Stored data:
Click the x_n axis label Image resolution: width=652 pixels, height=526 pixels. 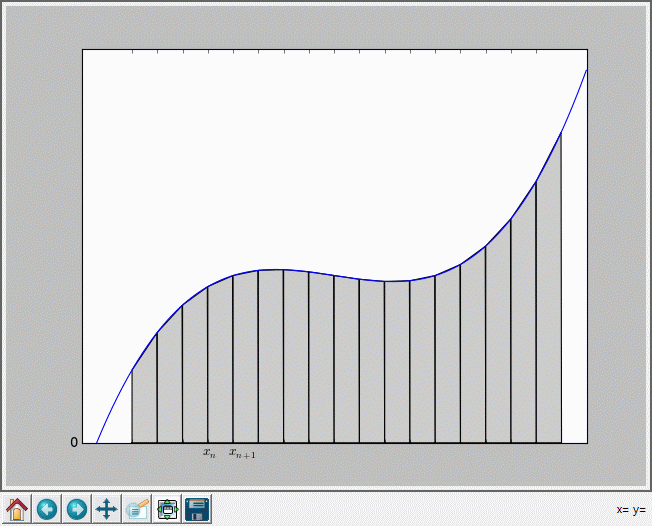point(209,454)
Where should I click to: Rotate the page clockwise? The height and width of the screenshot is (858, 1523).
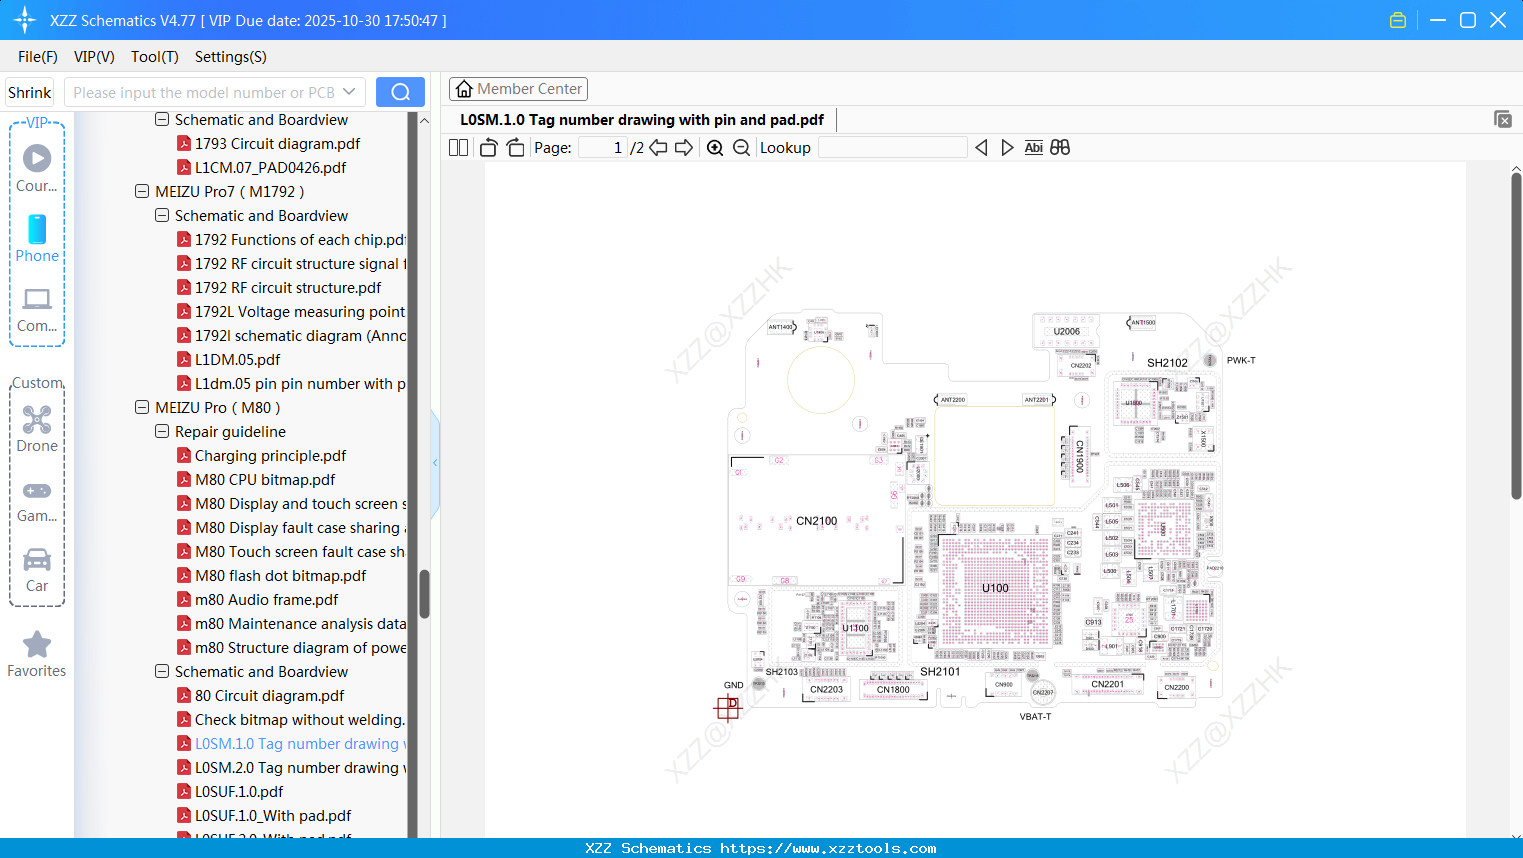514,147
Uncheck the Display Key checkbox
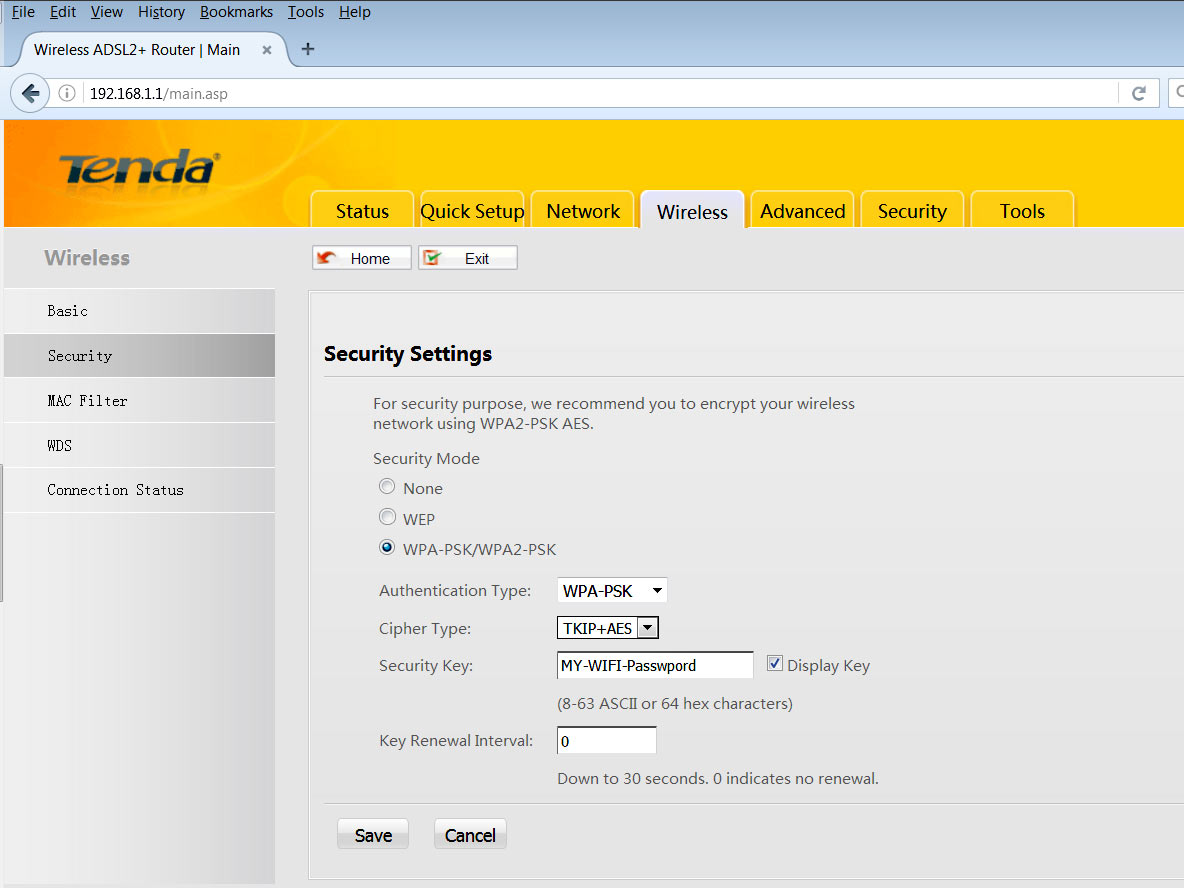Viewport: 1184px width, 888px height. point(774,661)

» **Written instruction**: Arrange the entries above as a JSON list of strings, one string per line and no blank lines, beginning at the line containing "Where should I" and running through the end of the entries. Leave the pictures out.

» **Output of the exercise**:
[
  "Where should I click to: Rotate the page clockwise? The height and width of the screenshot is (858, 1523).",
  "514,147",
  "Uncheck the Display Key checkbox",
  "Viewport: 1184px width, 888px height. point(774,661)"
]